EntreprisesLa Une

Bank of Africa : Pourquoi la banque islamique ne décolle-t-elle toujours pas ?

Mauvaise stratégie de développement, crise de liquidité ou absence d’un marché porteur ? Pourquoi la banque participative du Groupe Bank of Africa peine-t-elle toujours à sortir de sa zone déficitaire et à retrouver le vert , à l’instar de certaines de ses consœurs ?

Lancée en décembre 2017, Bank Al Karam (anciennement BTI Bank – Bank Al-Tamweel Wa Al-Inma) continue de peser lourd sur les comptes de sa maison mère.

Au titre de l’exercice 2023 (les chiffres de 2024 ne sont pas encore disponibles), la filiale a accentué sa contribution négative au Résultat Net Part du Groupe (RNPG), atteignant -30,6 millions de dirhams, contre -19,3 millions en 2022.
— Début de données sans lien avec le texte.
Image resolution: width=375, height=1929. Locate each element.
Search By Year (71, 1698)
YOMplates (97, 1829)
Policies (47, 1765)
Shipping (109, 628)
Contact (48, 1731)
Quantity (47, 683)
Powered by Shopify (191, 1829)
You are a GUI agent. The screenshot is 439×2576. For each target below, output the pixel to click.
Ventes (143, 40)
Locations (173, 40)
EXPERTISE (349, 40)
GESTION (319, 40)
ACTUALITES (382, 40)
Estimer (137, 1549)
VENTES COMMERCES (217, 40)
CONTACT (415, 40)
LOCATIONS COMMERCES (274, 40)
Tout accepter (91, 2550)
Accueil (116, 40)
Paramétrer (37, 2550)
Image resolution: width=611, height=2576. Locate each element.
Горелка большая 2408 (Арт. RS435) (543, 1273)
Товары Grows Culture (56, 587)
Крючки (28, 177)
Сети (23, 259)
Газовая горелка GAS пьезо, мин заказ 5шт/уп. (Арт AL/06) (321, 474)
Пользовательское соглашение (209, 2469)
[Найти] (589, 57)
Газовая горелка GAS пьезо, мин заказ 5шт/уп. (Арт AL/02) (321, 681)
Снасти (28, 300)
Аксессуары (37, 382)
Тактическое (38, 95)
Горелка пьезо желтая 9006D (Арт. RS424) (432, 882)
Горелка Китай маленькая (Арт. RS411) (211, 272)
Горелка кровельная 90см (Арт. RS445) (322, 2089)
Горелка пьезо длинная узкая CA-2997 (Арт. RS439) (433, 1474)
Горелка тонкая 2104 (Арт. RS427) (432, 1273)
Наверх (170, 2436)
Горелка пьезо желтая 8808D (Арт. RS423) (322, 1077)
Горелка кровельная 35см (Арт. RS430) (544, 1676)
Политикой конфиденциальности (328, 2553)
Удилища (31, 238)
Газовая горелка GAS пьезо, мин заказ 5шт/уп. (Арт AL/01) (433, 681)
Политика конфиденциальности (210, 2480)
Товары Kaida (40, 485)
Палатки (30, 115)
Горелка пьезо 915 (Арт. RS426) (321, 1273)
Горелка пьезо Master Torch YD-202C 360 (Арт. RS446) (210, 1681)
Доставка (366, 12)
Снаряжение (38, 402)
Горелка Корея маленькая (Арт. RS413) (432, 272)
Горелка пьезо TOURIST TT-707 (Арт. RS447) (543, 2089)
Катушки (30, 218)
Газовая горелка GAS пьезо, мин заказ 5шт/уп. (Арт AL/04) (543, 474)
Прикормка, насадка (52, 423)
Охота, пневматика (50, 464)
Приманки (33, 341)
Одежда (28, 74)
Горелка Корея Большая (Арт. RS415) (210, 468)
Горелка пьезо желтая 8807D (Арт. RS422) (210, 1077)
Bien que structurellement déficitaire, la filiale n’est pas restée inactive. Le top management a initié une réévaluation complète de sa stratégie, aboutissant à une restructuration jugée nécessaire pour tenter d’inverser la tendance.

Ainsi, en juillet 2023, BANK OF AFRICA a procédé à la reprise des parts détenues dans Bank Al Karam par Al Baraka Banking Group, devenant ainsi le seul actionnaire de Bank Al Karam.

Le redressement  passe aussi par une combinaison d’actions : réduction des coûts, optimisation des revenus, gestion des risques et renforcement du capital .  

En juin 2023, Bank Al Karam a procédé à une augmentation de capital de  70 millions dirhams, faisant passer son capital social de 450  à 520 millions dirhams, dans un contexte de marché marqué davantage par une appétence de la clientèle au financement qu’à la collecte de dépôts.

Au terme l’exercice 2023, Bank Al Karam a enregistré un PNB de 13,2 millions dirhams en hausse de 9% par rapport à 2022, suite à l’effet combiné de l’accroissement des produits bancaires et d’une hausse moins importante des charges bancaires, noté-t-on.

Le résultat net ressort, quant à lui, déficitaire à  -32,8 millions, moins important que celui affiché lors des exercices précédents, 2022 (-39 millions) et 2021 (-42,1 millions).

Le total des dépôts de la banque atteint 369 millions à fin 2022, contre  223,4 millions à fin 2021.

À ce titre, il convient de noter que parmi les freins au développement de la finance participative au Maroc figure le manque de liquidité.

D’ailleurs, les clients montrent un intérêt plus marqué pour le financement plutôt que de laisser leur épargne en dépôt.

En bref, Bank Al Karam n’a rien à envier à ses consœurs, logées à la même enseigne, puisque la banque islamique peine encore à s’imposer au Maroc. Pourquoi ?

Manque de compétitivité par rapport aux banques conventionnelles

Les produits bancaires islamiques (Murabaha, Ijara, Mudaraba, etc.) sont souvent plus chers que les crédits classiques en raison de coûts de structuration plus élevés. L’absence d’un marché financier islamique dynamique rend difficile le refinancement des banques participatives, ce qui limite leur capacité à proposer des offres compétitives.

Manque de diversification des produits

L’offre des banques islamiques marocaines est encore limitée. Certains services essentiels comme les dépôts rémunérés et les financements participatifs pour les entreprises sont peu développés.

Manque de sensibilisation et de confiance

Une partie de la population ne comprend pas bien les principes de la finance islamique. Certains clients doutent de la véritable conformité des banques islamiques aux principes de la Charia, ce qui freine leur adoption.

Contraintes réglementaires et fiscales

Les banques participatives doivent se conformer à des règles strictes imposées par le Comité Charia du Conseil Supérieur des Oulémas. Cela limite leur flexibilité par rapport aux banques classiques. La fiscalité sur certains produits islamiques (comme la Murabaha) est souvent plus élevée, car certaines transactions sont soumises à une double taxation (TVA sur l’achat et la revente du bien).

Manque d’un écosystème financier islamique complet

L’absence d’instruments financiers islamiques (marché interbancaire participatif, assurances Takaful bien développées, etc.) empêche une véritable intégration des banques islamiques dans le système économique marocain.

Domination des banques classique

Les banques traditionnelles marocaines sont bien ancrées et offrent des services complets avec des taux souvent plus attractifs.

Enfin, face aux freins structurels, réglementaires et économiques… le succès limité de la banque islamique au Maroc n’est que le reflet des expériences aux autres pays arabes.